Dünkü yazımızda Ukrayna'da seçimlerin ilk turunda en yüksek oyu alan komedyen Zelenskiy'in ikinci turda başkanlığın en büyük adayı haline geldiğini söylemiştik...
Zelenskiy'in hemen her konuda olduğu gibi uluslararası sorunlardaki görüşleri de pek bilinmiyor...
Daha doğrusu bir görüşü olup olmadığı da belli değil!
Ancak izleyeceği politika aşağı yukarı tahmin edilebiliyor.
***
Eskiden Ukrayna politikası üzerinde etkili iki güç vardı: Amerika ve Rusya...
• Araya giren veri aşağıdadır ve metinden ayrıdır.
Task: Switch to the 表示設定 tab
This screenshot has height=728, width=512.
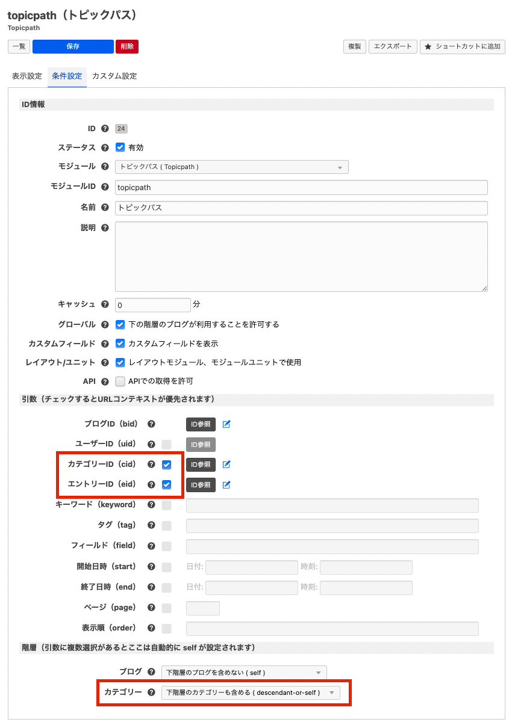Action: (27, 76)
Amerika gücünü Katolik ve 'bağımsız ortodoks' olan Batı Ukrayna'dan, Rusya ise Odessa gibi kıyı kentlerinin yanı sıra Doğu'daki Donbass bölgesindeki Moskova patrikliğine bağlı Rus kökenlilerin yoğun olduğu diğer bölgelerden alıyordu.
Bu farklı dokular Rusya'nın kuruluş süreci sırasında dokunmuştu...
Batı Ukrayna, daha çok Polonya ve Litvanya krallıklarına yakın durmuş ve kimi zaman onların egemenliğine girmiş...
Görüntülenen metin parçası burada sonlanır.